Qui, invece, è il bambino a riempire di polvere bianca il corpo della mamma, assai discinta con quasi un capezzolo in vista (ma pura come una madonna).

La rotazione dei soggetti e dei compiti ha tre obiettivi: sorprendere, attirando l’attenzione; comunicare che il talco (e quel talco!) è delicato su ogni pelle; allargare il target dalla cura degli infanti al vasto mondo degli adulti (specie delle donne, presentate come burrose e vagamente – ma innocentemente – sexy).

Ora, l’inversione dei ruoli implica flessibilità, gusto dell’innovazione, voglia di stupire, al fondo capacità di mettere in campo un inedito angolo di visuale.

Essa non è mai banale, talché il gioco dei ruoli è spesso causa e conseguenza di una specifica abilità: quella di mutare il proprio sguardo sulla realtà, premessa di ogni sforzo per modificarla.

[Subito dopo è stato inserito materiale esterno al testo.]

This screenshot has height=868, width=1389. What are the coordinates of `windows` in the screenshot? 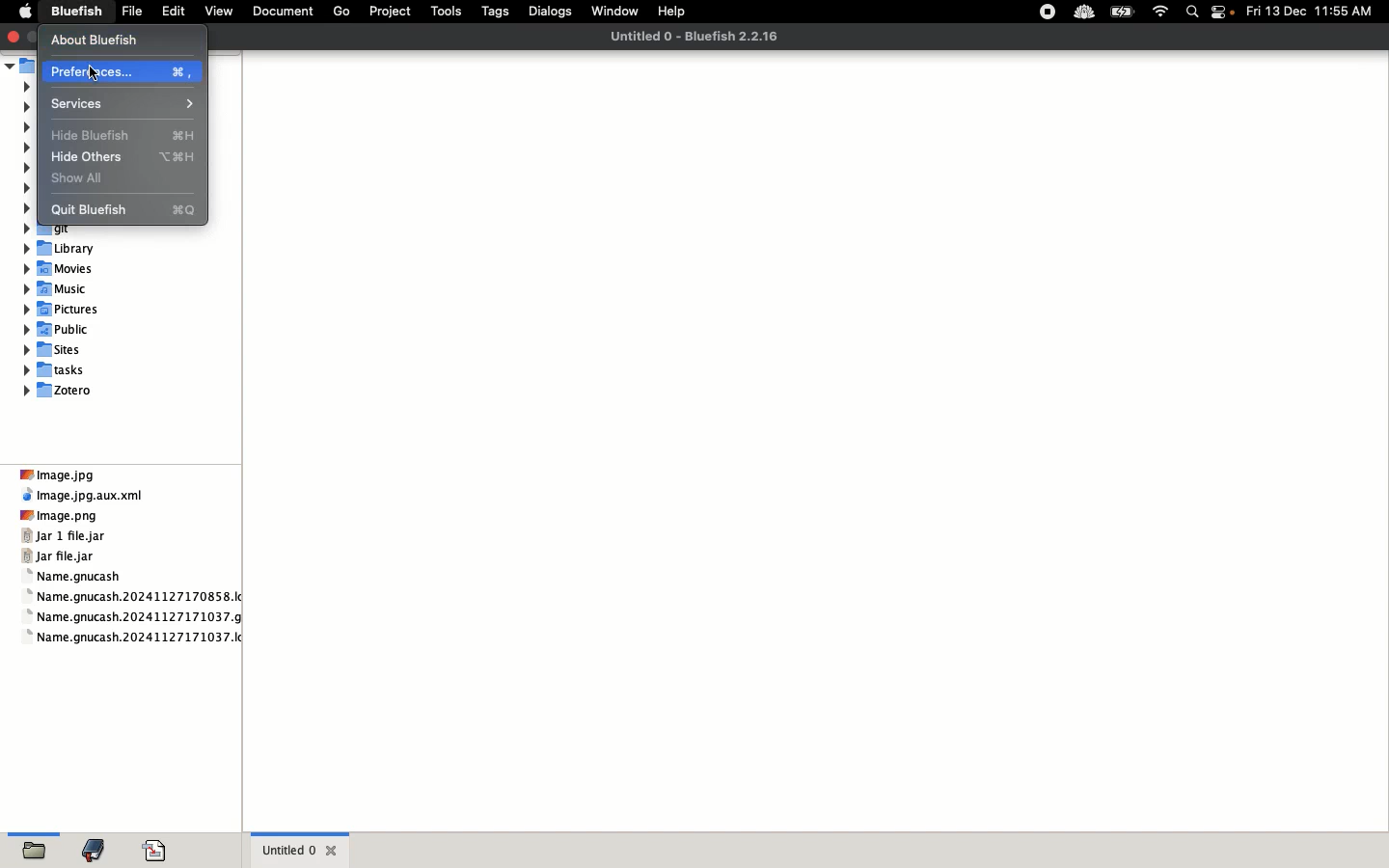 It's located at (617, 9).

A 6 anni giocavo a “Facciamo finta”, che richiedeva a metà dei fanciulli di fingere di essere un’altra persona (per esempio la maestra) o un animale (chessò, una mucca). L’altra metà sceglieva il più bravo o la più brava: non a imitare, ma ad assumere il punto di vista della maestra o della mucca. Era un esercizio trasformativo. E lo è ancora.